Disclaimer: Charlaine Harris owns these characters I am only taking them out, becoming a bad influence for them, and getting them home past curfew.
*clears throat* Is anyone there??? Hello... oh yes there is I believe one person still here. Oh wait is that my mother?!?! Folks I am sorry for the fact that I haven't updated in a minute or 12. But you can ask my pimpalicious beta Shanny I have written and rewritten this chapter at least 15 times. So I am sorry... So to make up for it i have a funny for you....
Trying to avoid the stork use this little vagina cork… today's sponge contraceptive
A/N1: Shanny thank you for absolutely everything... I don't know what I would possibly ever do without having you in my life. With or without these stories you are an amazing person that I am truly honored to have the chance to know... Love you uberkins...
A/N2: For everyone that has reviewed, PM'd me, alerted me and etc... THANK YOU... Maddie if you are reading this I have a partial surprise for you in this chapter, you just have to find it.....

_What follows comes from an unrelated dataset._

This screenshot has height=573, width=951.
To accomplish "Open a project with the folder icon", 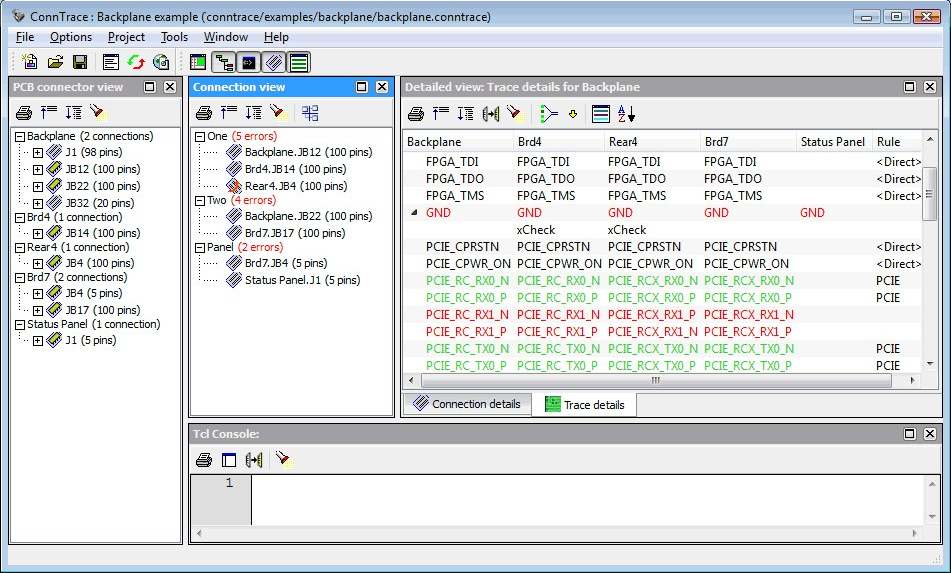I will click(x=55, y=62).
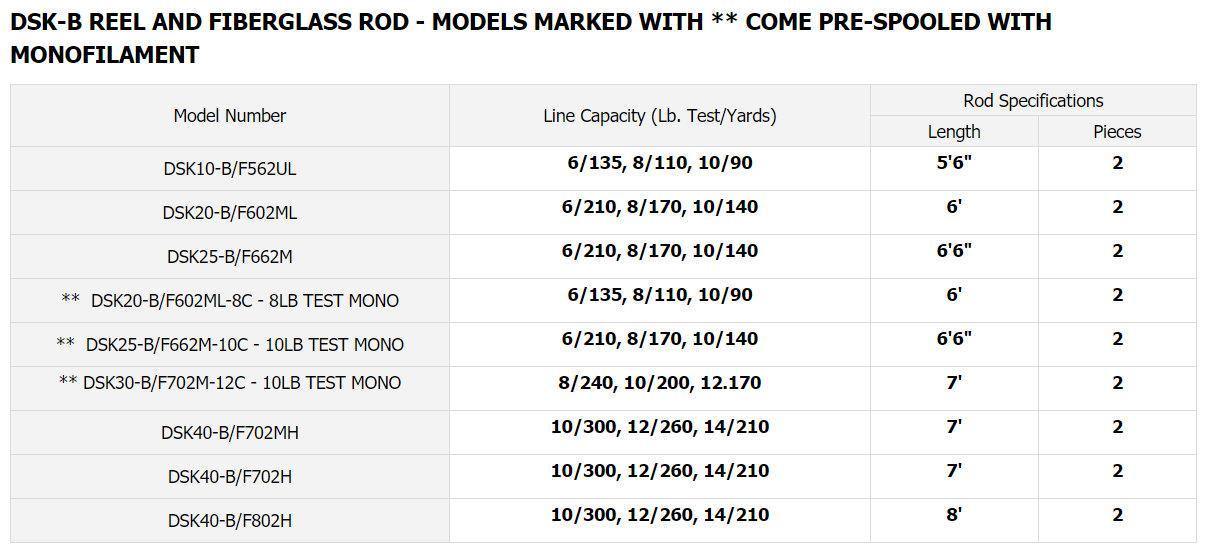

Where we left the fucktastic couple in the last chapter:
After I said those words to her, I realized that I had said them in my native tongue not in one that she could comprehend. I could feel her climax explode through her body as she milked me for mine.
Lying down next to her, she folded herself into my side. I laid there playing with pieces of her hair. Enjoying the heat from the fire and how the colors flickered across her gorgeous body, I contemplated the what-if scenarios. All of my thoughts were completely blown out of the water when I heard Sookie's whisper as she drifted off to sleep.
"I love you, too Eric."
Chapter 10 Life Is A Waving Feather:
Sookie's Point of View from the time she left Eric to deal with Paulette:
While turning to walk out of that room I had to muster up as much courage as I possibly could. I felt myself slowly crumbling away piece by piece. Violence has never been in my forte and I certainly didn't want that to start happening now that I had truly found happiness. I made my way back to the penthouse that I was currently sharing with Eric in blind faith to wash the sadness and hopelessness I was feeling down the drain along with the remnants of the shampoo I was about to use. But the problem with being alone with one's thoughts is just that no matter how much scalding hot water you use, escaping your own mind is futile without the help of either heavy drinking or hard narcotics. Seeing how I am fresh out of both of those particular items at the moment I continue to find myself being swallowed by the abyss that lies within the confines of my own personal little munchkinesque hell: my own head.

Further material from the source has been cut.